[start Exercise materials]

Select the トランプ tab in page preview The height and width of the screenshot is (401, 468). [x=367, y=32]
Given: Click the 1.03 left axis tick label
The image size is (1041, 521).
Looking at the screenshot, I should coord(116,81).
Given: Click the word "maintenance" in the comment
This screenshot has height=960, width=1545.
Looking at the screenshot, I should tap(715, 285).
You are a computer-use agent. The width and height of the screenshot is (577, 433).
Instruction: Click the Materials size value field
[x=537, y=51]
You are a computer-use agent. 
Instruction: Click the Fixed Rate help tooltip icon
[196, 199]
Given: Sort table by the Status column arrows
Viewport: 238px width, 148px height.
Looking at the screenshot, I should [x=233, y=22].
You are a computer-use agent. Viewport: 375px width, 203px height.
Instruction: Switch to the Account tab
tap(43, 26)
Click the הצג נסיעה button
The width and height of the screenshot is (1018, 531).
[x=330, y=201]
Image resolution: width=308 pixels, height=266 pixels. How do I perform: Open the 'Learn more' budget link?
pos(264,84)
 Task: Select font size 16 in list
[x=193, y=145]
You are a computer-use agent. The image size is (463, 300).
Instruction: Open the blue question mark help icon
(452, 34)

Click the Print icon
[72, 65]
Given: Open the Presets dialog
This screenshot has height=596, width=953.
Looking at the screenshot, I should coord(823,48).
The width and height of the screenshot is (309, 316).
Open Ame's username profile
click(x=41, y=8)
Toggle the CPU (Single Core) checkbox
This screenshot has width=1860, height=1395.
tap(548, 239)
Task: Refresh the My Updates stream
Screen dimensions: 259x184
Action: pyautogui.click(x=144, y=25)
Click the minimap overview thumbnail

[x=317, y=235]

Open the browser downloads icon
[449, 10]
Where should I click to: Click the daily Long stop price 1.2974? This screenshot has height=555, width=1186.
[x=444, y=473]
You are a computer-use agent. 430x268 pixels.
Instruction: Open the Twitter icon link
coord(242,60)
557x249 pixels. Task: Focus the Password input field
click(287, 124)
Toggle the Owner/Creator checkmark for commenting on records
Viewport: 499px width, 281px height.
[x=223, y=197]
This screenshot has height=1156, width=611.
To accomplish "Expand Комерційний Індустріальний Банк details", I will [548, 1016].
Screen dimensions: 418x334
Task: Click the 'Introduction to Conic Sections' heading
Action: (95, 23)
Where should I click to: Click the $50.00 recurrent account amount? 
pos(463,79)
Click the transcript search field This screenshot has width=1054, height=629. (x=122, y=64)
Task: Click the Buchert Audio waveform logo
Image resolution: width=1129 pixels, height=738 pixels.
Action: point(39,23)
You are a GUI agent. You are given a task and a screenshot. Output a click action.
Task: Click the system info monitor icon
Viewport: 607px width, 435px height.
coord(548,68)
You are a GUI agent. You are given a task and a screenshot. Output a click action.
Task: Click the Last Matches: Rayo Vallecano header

[end Exercise materials]

Exercise ::
Rewrite all of the material above, replacing "Instruction" with "Command" at each occurrence and leaving everything else unchanged.

Right answer ::
Select the トランプ tab in page preview The height and width of the screenshot is (401, 468). [x=367, y=32]
Given: Click the 1.03 left axis tick label
The image size is (1041, 521).
Looking at the screenshot, I should coord(116,81).
Given: Click the word "maintenance" in the comment
This screenshot has height=960, width=1545.
Looking at the screenshot, I should tap(715, 285).
You are a computer-use agent. The width and height of the screenshot is (577, 433).
Command: Click the Materials size value field
[x=537, y=51]
You are a computer-use agent. 
Command: Click the Fixed Rate help tooltip icon
[196, 199]
Given: Sort table by the Status column arrows
Viewport: 238px width, 148px height.
Looking at the screenshot, I should [x=233, y=22].
You are a computer-use agent. Viewport: 375px width, 203px height.
Command: Switch to the Account tab
tap(43, 26)
Click the הצג נסיעה button
The width and height of the screenshot is (1018, 531).
[x=330, y=201]
Image resolution: width=308 pixels, height=266 pixels. How do I perform: Open the 'Learn more' budget link?
pos(264,84)
 Task: Select font size 16 in list
[x=193, y=145]
You are a computer-use agent. The image size is (463, 300).
Command: Open the blue question mark help icon
(452, 34)

Click the Print icon
[72, 65]
Given: Open the Presets dialog
This screenshot has height=596, width=953.
Looking at the screenshot, I should coord(823,48).
The width and height of the screenshot is (309, 316).
Open Ame's username profile
click(x=41, y=8)
Toggle the CPU (Single Core) checkbox
This screenshot has width=1860, height=1395.
tap(548, 239)
Task: Refresh the My Updates stream
Screen dimensions: 259x184
Action: pyautogui.click(x=144, y=25)
Click the minimap overview thumbnail

[x=317, y=235]

Open the browser downloads icon
[449, 10]
Where should I click to: Click the daily Long stop price 1.2974? This screenshot has height=555, width=1186.
[x=444, y=473]
You are a computer-use agent. 430x268 pixels.
Command: Open the Twitter icon link
coord(242,60)
557x249 pixels. Task: Focus the Password input field
click(287, 124)
Toggle the Owner/Creator checkmark for commenting on records
Viewport: 499px width, 281px height.
[x=223, y=197]
This screenshot has height=1156, width=611.
To accomplish "Expand Комерційний Індустріальний Банк details", I will [548, 1016].
Screen dimensions: 418x334
Task: Click the 'Introduction to Conic Sections' heading
Action: (95, 23)
Where should I click to: Click the $50.00 recurrent account amount? 
pos(463,79)
Click the transcript search field This screenshot has width=1054, height=629. (x=122, y=64)
Task: Click the Buchert Audio waveform logo
Image resolution: width=1129 pixels, height=738 pixels.
Action: point(39,23)
You are a GUI agent. You are given a task and a screenshot. Output a click action.
Task: Click the system info monitor icon
Viewport: 607px width, 435px height.
coord(548,68)
You are a GUI agent. You are given a task and a screenshot. Output a click action.
Task: Click the Last Matches: Rayo Vallecano header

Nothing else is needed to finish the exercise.